* _Task goal_
Continue the question about the default value of unique_ptr, starting after its last sentence.

* _Reading text_
I am having difficulty understanding default value of unique_ptr.
From the cpp reference I see that there are two constructors of unique_ptr that says it owns nothing
Does nothing mean nullptr?

constexpr unique_ptr() noexcept;
constexpr unique_ptr( std::nullptr_t ) noexcept;

I created an small example below. If I check for nullptr, it returns true. Is this behavior guaranteed?

* _Data_
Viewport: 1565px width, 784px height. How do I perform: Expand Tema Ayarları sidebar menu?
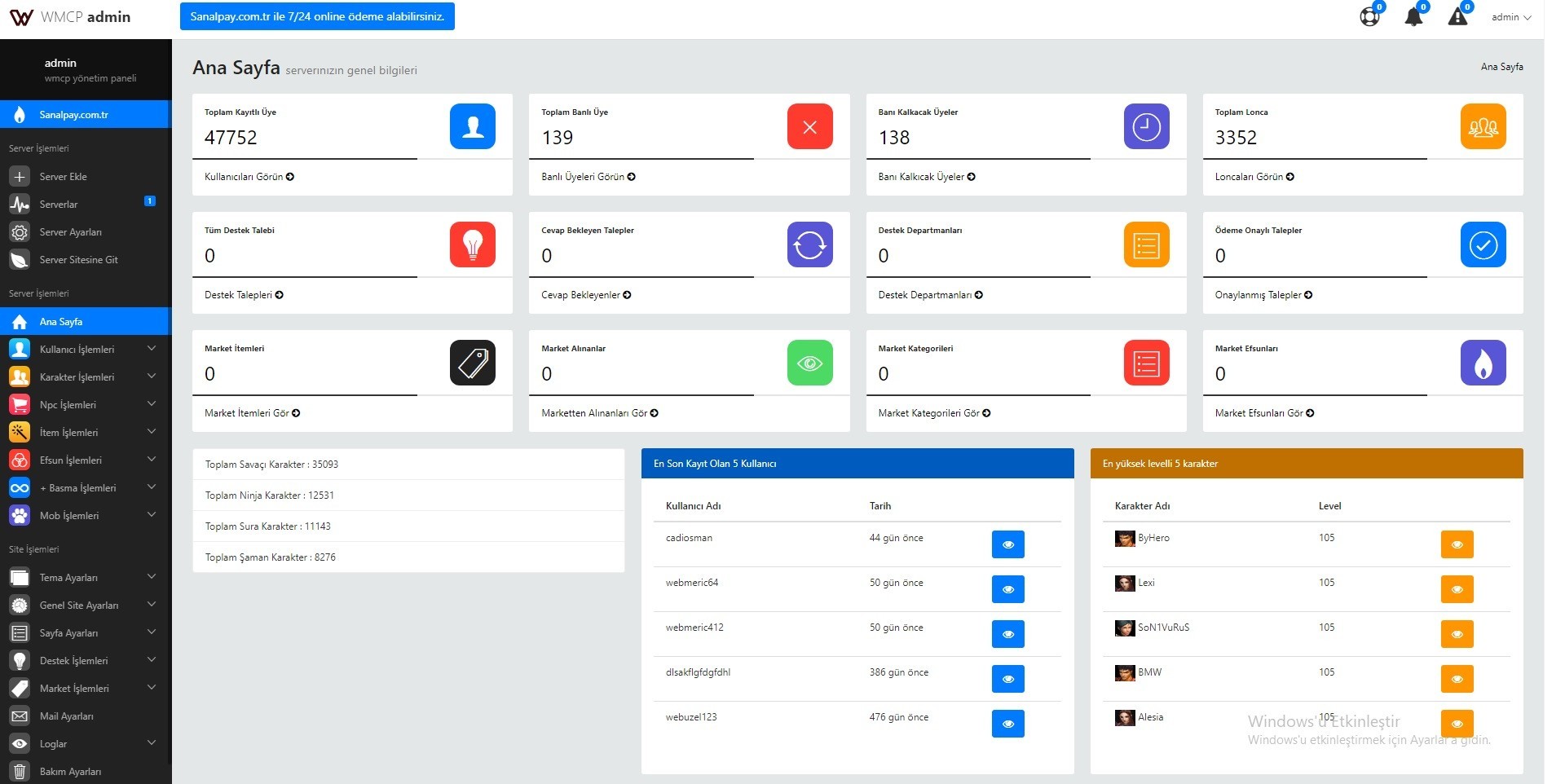(86, 577)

* _Task answer_
#include <memory>
#include <vector>
#include <iostream>

class A {
  public:
    A(int i) :m_i(i) {}
    ~A() {}
    int getI() { return m_i; }
  private:
    int m_i;
};

int main() {
    std::unique_ptr<A> a;
    if(a == nullptr) {
     std::cout << "A is null\n";   
    }
    std::vector<std::unique_ptr<A>> vec;
    vec.resize(5);
    for(size_t i = 0; i < vec.size(); i++) {
        if(vec[i] == nullptr) {
            std::cout << "Nullptr" << std::endl;   
        }
    }
    return 0;
}

O/p of the above code in my system (gcc) is

A is null
Nullptr
Nullptr
Nullptr
Nullptr
Nullptr

If I check for null on an uninitialized unique_ptr, is it guaranteed that it will be nullptr? Or Is it implementation defined?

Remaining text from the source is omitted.